She said Ducks Unlimited easements also commonly state the property will be protected to maintain, in perpetuity, the property’s natural and scenic conditions and prevent the use of anything that would significantly interfere with the conservation values protected in the easement.
“Guess who defines that? So, when you were told that under no circumstances would ag use ever be stopped on this property, that you’ll always be able to farm and run livestock on it, to irrigate, what the contract you sign actually says is that you can do that until the moment someone with the controlling federal agency or land trust determines such use is no longer compatible with their plans for the land. Language in contracts is very, very important,” said Hageman.
In association with the easement contract is also a baseline study, in which the land trust comes onto the property and identifies everything – ponds, fences, buildings, roads, trees, etc… in a written report and using photographs and other tools. Upon signing a conservation easement, that baseline study becomes the source from which every future decision regarding the property is evaluated.
“These are very important because you need to make sure the baseline study does not limit you. They can eliminate any future development of any kind – fences, water use, corrals in addition to the most well known limitation of housing developments. Or, they can say something like yes, you can fix a fence, but only with all new materials. No rusty staples. We all know that if you’re making your ranch work it isn’t because you’re using all new fencing materials,” she said.
The poison pill
“Despite how it sounds, I am actually not opposed to the concept of conservation easements. What I am opposed to is perpetual conservation easement – which means forever. In Wyoming, that is defined at 999 years. It is wrong that we have government agencies and individuals making decisions today that will be in effect in the year 2593,” said Hageman.
She recalled times in the 1970s and 1980s, when U.S. citizens faced 17-18 percent interest and inflation, and the fact that those who survived in agriculture were the landowners with enough equity built up in their operation.

______

*SHORT TASK 1*:
Answer these from the conservation easement excerpt:
(a) How many years does Wyoming use to define "perpetual"?
(b) What interest and inflation rate did U.S. citizens face in the 1970s and 1980s?
(c) Which items does the land trust list in the baseline study?
*SHORT TASK 2*:
Do these statements agree with the conservation easement excerpt? For each, say yes or no and quote the words that decide it.
(a) Hageman opposes the concept of conservation easements.
(b) Once a conservation easement is signed, the baseline study is the source for evaluating every future decision about the property.
(c) Hageman says the people who survived in agriculture during the high-interest years were the landowners with the newest equipment.
*SHORT TASK 3*:
Carry on the conservation easement excerpt, beginning after its final sentence.

*RAW DATA*:
______

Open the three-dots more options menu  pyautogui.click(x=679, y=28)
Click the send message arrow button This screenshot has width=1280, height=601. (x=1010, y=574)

______

*ANSWER 1*:
(a) 999 years.
(b) 17-18 percent.
(c) Ponds, fences, buildings, roads, trees, etc.

*ANSWER 2*:
(a) No: "I am actually not opposed to the concept of conservation easements."
(b) Yes: "that baseline study becomes the source from which every future decision regarding the property is evaluated."
(c) No: "those who survived in agriculture were the landowners with enough equity built up in their operation."

*ANSWER 3*:
“Conservation easements are being used to devalue and limit use on approximately 50 percent of the private lands in the western United States. What will happen if we ever face another 17-percent inflationary period? Right now our government is in debt $18.4 trillion dollars, and it is actuarially impossible for them to pay that back. The only way they can accomplish that is to inflate their way out of it. While the immediate tax incentives and lump sum of cash involved in a conservation easement can be appealing, the bottom line is they will limit your equity to the point that your note may very well be called by the bank in such tough times,” said Hageman.
Furthermore, the overall effect a loss of private property rights will have on the United States’ ability to feed itself could easily become an every greater concern.
“The right to make decisions regarding the use of your private property is perhaps the most powerful tool you have. If you don’t like being energy dependent, you do not want to be food dependent. People in 1642 had no idea what we would be doing in 2015, and we have no idea what people will be doing in 2563. For what is a minimal amount of money over that many years, a conservation easement could eliminate your ability to make decisions that ensure your operation, or the agriculture industry as a whole, is able to survive,” she said.